▶ Directions for this task
Once the line containing "Themes (34, 2446)" is found in the records below, return it and each following line exactly, up to and including the line containing "medications (169, 494)", and nothing else.

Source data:
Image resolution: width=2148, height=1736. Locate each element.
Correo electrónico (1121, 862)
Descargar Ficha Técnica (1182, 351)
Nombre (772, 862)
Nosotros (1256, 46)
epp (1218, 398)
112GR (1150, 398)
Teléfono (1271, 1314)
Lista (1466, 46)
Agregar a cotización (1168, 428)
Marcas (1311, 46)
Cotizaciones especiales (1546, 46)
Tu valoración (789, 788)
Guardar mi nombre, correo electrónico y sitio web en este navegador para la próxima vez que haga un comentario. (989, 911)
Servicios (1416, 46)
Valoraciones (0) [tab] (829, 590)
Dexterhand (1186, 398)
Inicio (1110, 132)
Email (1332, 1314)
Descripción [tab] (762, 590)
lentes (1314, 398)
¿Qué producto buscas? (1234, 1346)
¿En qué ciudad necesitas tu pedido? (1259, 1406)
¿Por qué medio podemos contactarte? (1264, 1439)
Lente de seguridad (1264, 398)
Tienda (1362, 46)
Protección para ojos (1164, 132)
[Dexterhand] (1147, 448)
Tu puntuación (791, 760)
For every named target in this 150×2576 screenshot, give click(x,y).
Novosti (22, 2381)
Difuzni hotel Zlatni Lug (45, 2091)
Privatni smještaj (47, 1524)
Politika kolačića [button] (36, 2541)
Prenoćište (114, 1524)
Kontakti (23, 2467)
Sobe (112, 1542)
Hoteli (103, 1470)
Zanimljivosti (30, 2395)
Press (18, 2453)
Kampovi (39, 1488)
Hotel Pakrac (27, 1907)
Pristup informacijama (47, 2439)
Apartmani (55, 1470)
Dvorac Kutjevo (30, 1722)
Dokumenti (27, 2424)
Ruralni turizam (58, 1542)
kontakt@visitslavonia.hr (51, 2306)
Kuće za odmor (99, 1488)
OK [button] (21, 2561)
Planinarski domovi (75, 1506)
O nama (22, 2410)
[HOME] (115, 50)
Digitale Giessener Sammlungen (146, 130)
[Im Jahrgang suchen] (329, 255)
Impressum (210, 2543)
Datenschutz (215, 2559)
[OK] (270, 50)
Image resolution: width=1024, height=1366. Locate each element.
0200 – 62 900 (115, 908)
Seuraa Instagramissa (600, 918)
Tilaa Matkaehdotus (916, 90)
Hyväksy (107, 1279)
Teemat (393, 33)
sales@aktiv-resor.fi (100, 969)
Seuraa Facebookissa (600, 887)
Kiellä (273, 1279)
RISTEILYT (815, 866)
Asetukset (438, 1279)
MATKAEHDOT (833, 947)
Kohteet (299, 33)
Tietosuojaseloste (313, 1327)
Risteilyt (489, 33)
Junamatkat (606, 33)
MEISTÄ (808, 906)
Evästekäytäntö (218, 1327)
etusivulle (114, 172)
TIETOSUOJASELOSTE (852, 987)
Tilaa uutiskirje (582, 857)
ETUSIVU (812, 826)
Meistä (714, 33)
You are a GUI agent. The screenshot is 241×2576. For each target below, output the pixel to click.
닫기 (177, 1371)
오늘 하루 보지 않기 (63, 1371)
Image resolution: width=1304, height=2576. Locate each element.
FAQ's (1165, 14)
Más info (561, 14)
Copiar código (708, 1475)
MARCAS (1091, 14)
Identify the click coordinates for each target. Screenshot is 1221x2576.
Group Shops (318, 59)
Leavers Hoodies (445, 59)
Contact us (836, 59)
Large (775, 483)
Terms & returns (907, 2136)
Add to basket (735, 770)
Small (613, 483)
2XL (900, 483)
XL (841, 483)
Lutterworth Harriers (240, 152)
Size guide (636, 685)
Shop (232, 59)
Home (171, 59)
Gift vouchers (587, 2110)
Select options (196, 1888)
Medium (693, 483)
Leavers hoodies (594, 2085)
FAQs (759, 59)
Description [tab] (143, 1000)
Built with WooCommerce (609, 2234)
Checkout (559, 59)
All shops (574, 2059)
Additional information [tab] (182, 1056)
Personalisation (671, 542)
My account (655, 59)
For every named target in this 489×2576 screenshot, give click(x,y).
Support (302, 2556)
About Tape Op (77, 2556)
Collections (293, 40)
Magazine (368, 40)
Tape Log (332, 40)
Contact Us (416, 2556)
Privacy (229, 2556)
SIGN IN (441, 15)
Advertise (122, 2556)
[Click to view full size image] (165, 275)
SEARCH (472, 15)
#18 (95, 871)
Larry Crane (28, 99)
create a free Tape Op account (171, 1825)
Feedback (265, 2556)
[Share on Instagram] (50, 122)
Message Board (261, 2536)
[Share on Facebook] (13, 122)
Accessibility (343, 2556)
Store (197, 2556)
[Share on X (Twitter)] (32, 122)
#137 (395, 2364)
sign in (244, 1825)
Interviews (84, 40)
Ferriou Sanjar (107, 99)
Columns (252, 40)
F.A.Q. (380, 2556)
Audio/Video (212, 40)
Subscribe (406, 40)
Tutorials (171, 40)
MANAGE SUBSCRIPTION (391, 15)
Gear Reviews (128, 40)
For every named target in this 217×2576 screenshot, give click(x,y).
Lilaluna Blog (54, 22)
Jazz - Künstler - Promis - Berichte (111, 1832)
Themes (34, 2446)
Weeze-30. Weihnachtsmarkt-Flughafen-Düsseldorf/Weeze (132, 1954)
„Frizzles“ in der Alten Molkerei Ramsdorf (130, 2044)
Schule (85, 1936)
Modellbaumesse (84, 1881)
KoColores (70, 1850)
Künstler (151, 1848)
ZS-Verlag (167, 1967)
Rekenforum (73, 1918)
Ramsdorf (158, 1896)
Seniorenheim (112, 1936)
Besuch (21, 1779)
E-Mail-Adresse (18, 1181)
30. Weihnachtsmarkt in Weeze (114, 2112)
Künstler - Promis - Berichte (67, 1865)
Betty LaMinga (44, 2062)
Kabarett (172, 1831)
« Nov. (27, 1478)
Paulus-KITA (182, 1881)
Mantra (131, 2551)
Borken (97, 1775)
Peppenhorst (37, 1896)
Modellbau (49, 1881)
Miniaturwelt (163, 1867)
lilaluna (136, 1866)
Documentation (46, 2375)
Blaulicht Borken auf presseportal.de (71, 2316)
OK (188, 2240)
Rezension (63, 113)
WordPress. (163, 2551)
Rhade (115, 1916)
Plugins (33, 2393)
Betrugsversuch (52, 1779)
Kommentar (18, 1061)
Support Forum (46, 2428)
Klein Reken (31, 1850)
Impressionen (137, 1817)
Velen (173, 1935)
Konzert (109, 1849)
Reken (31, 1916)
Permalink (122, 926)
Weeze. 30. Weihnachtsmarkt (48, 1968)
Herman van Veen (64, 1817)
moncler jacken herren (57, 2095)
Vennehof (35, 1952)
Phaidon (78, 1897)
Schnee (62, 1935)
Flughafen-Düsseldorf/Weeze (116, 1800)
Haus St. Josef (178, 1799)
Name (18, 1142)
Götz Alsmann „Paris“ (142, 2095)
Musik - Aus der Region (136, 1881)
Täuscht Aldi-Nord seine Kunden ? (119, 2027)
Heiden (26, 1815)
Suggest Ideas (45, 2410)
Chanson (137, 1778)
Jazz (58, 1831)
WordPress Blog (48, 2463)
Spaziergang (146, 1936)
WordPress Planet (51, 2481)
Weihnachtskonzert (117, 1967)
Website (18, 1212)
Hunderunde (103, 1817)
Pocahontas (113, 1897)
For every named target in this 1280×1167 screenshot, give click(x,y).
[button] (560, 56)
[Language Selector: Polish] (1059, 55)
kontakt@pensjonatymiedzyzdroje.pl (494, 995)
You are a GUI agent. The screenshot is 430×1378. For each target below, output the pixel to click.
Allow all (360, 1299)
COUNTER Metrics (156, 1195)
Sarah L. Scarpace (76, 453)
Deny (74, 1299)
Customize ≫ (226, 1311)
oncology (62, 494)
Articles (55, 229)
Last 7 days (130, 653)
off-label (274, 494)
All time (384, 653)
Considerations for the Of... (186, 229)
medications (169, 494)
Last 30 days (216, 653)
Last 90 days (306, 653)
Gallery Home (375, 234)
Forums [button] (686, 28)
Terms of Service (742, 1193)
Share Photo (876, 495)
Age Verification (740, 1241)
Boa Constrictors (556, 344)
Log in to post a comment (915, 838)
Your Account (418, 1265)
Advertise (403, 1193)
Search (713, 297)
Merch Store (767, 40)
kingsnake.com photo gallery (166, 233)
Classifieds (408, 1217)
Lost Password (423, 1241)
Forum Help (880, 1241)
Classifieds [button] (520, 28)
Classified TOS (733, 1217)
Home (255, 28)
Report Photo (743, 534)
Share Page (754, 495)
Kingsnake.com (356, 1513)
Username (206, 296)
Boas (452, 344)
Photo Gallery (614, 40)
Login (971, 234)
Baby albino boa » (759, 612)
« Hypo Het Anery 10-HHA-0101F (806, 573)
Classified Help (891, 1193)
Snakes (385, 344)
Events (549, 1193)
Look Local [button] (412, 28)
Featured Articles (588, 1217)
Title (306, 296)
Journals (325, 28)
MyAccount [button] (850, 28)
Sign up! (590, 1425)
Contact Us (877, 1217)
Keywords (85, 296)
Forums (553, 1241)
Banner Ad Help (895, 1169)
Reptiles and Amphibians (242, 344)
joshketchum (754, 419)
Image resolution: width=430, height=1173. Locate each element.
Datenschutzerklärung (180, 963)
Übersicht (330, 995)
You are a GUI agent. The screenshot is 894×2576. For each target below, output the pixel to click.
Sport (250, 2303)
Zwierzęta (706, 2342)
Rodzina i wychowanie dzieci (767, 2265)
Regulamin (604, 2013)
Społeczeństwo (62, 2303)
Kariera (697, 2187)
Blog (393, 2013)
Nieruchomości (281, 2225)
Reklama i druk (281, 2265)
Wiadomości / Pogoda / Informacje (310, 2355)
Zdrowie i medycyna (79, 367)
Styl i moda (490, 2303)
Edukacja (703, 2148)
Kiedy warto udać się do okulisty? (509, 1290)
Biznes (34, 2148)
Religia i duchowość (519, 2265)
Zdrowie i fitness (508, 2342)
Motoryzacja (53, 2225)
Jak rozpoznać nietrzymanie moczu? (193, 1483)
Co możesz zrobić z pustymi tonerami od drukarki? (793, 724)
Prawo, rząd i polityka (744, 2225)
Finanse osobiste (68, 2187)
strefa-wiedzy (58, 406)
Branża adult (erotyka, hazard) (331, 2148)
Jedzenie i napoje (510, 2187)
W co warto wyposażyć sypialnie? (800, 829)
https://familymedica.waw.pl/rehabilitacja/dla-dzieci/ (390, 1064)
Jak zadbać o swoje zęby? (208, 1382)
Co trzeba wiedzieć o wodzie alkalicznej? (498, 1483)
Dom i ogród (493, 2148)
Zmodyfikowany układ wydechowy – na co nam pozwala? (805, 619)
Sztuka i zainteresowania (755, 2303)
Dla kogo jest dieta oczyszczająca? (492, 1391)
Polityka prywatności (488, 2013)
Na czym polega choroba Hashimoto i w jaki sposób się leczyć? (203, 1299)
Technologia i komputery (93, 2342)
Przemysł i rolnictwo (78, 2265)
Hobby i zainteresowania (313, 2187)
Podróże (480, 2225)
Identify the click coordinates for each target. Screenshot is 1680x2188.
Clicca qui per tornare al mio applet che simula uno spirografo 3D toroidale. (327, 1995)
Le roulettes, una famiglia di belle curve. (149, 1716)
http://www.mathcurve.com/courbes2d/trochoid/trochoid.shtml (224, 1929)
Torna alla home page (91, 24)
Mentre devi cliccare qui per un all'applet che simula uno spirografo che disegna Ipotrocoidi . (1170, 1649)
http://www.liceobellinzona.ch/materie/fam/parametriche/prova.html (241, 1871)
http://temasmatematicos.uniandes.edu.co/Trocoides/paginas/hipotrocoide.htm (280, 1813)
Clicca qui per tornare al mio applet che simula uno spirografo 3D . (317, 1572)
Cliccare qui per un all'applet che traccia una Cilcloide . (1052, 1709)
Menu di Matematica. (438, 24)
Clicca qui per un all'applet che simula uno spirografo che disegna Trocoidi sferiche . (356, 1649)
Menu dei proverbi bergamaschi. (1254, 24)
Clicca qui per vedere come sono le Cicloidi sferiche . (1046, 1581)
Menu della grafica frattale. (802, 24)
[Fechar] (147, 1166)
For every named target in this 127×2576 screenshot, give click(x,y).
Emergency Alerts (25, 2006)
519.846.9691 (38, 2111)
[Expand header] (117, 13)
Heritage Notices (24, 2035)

▶ Written response
Themes (34, 2446)
Weeze-30. Weihnachtsmarkt-Flughafen-Düsseldorf/Weeze (132, 1954)
„Frizzles“ in der Alten Molkerei Ramsdorf (130, 2044)
Schule (85, 1936)
Modellbaumesse (84, 1881)
KoColores (70, 1850)
Künstler (151, 1848)
ZS-Verlag (167, 1967)
Rekenforum (73, 1918)
Ramsdorf (158, 1896)
Seniorenheim (112, 1936)
Besuch (21, 1779)
E-Mail-Adresse (18, 1181)
30. Weihnachtsmarkt in Weeze (114, 2112)
Künstler - Promis - Berichte (67, 1865)
Betty LaMinga (44, 2062)
Kabarett (172, 1831)
« Nov. (27, 1478)
Paulus-KITA (182, 1881)
Mantra (131, 2551)
Borken (97, 1775)
Peppenhorst (37, 1896)
Modellbau (49, 1881)
Miniaturwelt (163, 1867)
lilaluna (136, 1866)
Documentation (46, 2375)
Blaulicht Borken auf presseportal.de (71, 2316)
OK (188, 2240)
Rezension (63, 113)
WordPress. (163, 2551)
Rhade (115, 1916)
Plugins (33, 2393)
Betrugsversuch (52, 1779)
Kommentar (18, 1061)
Support Forum (46, 2428)
Klein Reken (31, 1850)
Impressionen (137, 1817)
Velen (173, 1935)
Konzert (109, 1849)
Reken (31, 1916)
Permalink (122, 926)
Weeze. 30. Weihnachtsmarkt (48, 1968)
Herman van Veen (64, 1817)
moncler jacken herren (57, 2095)
Vennehof (35, 1952)
Phaidon (78, 1897)
Schnee (62, 1935)
Flughafen-Düsseldorf/Weeze (116, 1800)
Haus St. Josef (178, 1799)
Name (18, 1142)
Götz Alsmann „Paris“ (142, 2095)
Musik - Aus der Region (136, 1881)
Täuscht Aldi-Nord seine Kunden ? (119, 2027)
Heiden (26, 1815)
Suggest Ideas (45, 2410)
Chanson (137, 1778)
Jazz (58, 1831)
WordPress Blog (48, 2463)
Spaziergang (146, 1936)
WordPress Planet (51, 2481)
Weihnachtskonzert (117, 1967)
Website (18, 1212)
Hunderunde (103, 1817)
Pocahontas (113, 1897)
For every named target in this 1280×1167 screenshot, give click(x,y).
[button] (560, 56)
[Language Selector: Polish] (1059, 55)
kontakt@pensjonatymiedzyzdroje.pl (494, 995)
You are a GUI agent. The screenshot is 430×1378. For each target below, output the pixel to click.
Allow all (360, 1299)
COUNTER Metrics (156, 1195)
Sarah L. Scarpace (76, 453)
Deny (74, 1299)
Customize ≫ (226, 1311)
oncology (62, 494)
Articles (55, 229)
Last 7 days (130, 653)
off-label (274, 494)
All time (384, 653)
Considerations for the Of... (186, 229)
medications (169, 494)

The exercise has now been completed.